For the stock market, AI has been the rising tide that lifts any boat that can loosely be seen as flying its colors.

But in the genesis of the AI trade this morning — the powerful chip designers that provide the picks and shovels for this gold rush — there’s a little bit of a zero-sum element at play.

Broadcom is flying up double digits on the reported addition of OpenAI as the major customer that’s ordered $10 billion in custom chips, significantly improving Broadcoms 2026 revenue outlook in the process.

Meanwhile, Nvidia is down 3% and the No. 3 US chip player, Advanced Micro Devices, is faring even worse, as this news comes one day after analysts at Seaport cut their rating for that stock to neutral, saying that its AI accelerator business hasn’t gained much traction yet. The Street had been very optimistic about the prospects for its new line of chips.

AMD and Nvidia both reported quarterly sales that exceeded expectations, with guidance for revenues in the current quarter that were also ahead of estimates. Nevertheless, both stocks fell after reporting results. To get a positive reaction as a major AI chip designer this earnings season, it seems you need to have done something so good for your company that it actually hurts your competitors’ outlooks.

As we’ve written, Nvidia’s data center revenues are extremely concentrated, with just three customers (one of which is suspected to be OpenAI) making up over half of direct hardware sales. And despite the chip designer’s protestations to the contrary, the AI boom is more supply-constrained than demand-constrained. So it makes sense that hyperscalers aiming to equip themselves with state-of-the-art technology are looking to do so from a variety of major suppliers.

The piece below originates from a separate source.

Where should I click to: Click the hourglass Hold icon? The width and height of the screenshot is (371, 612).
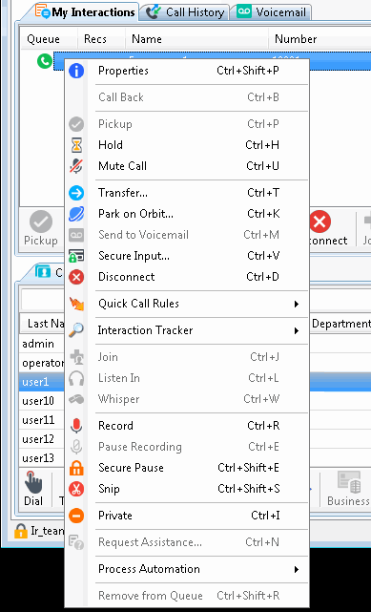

In the company’s latest conference call, Nvidia CEO Jensen Huang downplayed the threat of custom chips (or ASICs) muscling in on his turf and highlighted several of the perceived advantages of choosing his company’s products:

“One of the advantages that we have is that Nvidia is available in every cloud. Were available from every computer company. Were available from the cloud to on-prem to edge to robotics on the same programming model. And so its sensible that every framework in the world supports Nvidia. When youre building a new model architecture, releasing it on Nvidia is most sensible.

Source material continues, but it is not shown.